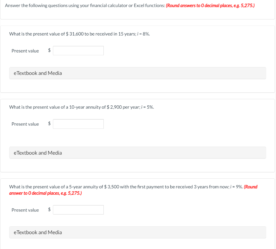
Task: Click the $ symbol beside the second answer box
Action: [49, 124]
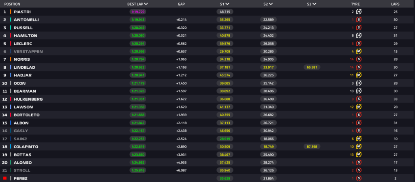415x182 pixels.
Task: Expand the Best Lap column dropdown
Action: point(146,4)
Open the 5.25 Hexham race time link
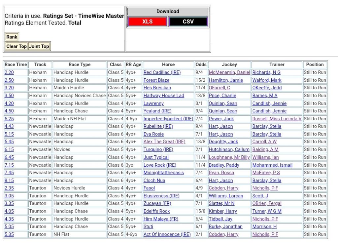Screen dimensions: 338x245 tap(9, 119)
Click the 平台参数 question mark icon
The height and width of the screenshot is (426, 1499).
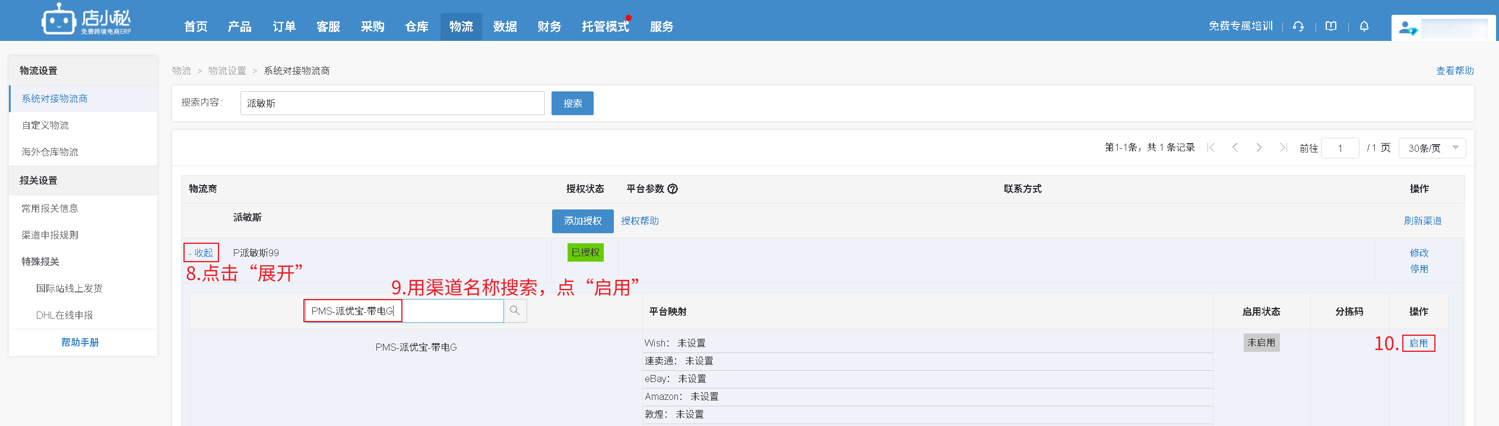click(673, 189)
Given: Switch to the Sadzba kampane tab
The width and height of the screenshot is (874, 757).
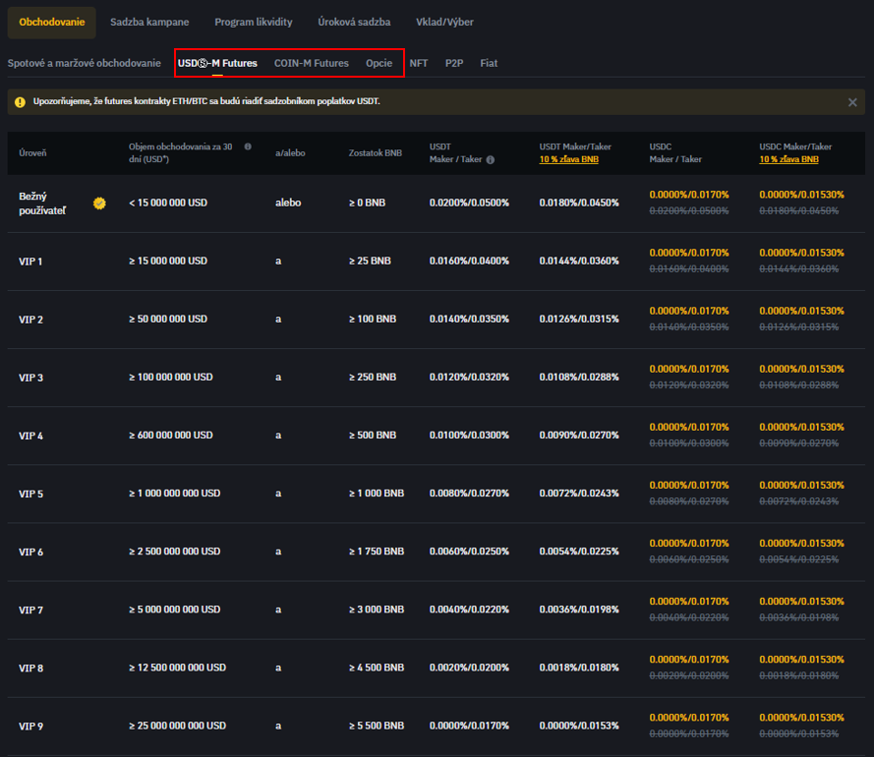Looking at the screenshot, I should pos(149,22).
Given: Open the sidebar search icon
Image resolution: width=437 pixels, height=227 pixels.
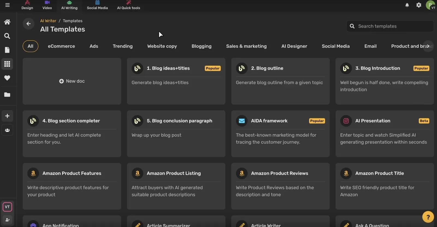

----

# Problem description
Convert every line of the items above into a numbered list, skipping any blank lines and leaving out the pictures.

# Result
1. Task: Click the $ symbol beside the second answer box
2. Action: [49, 124]
3. 415x182 pixels.
4. Task: Expand the Best Lap column dropdown
5. Action: point(146,4)
6. Open the 5.25 Hexham race time link
7. Screen dimensions: 338x245 tap(9, 119)
8. Click the 平台参数 question mark icon
9. The height and width of the screenshot is (426, 1499).
10. click(673, 189)
11. Given: Switch to the Sadzba kampane tab
12. The width and height of the screenshot is (874, 757).
13. Looking at the screenshot, I should pos(149,22).
14. Given: Open the sidebar search icon
15. Image resolution: width=437 pixels, height=227 pixels.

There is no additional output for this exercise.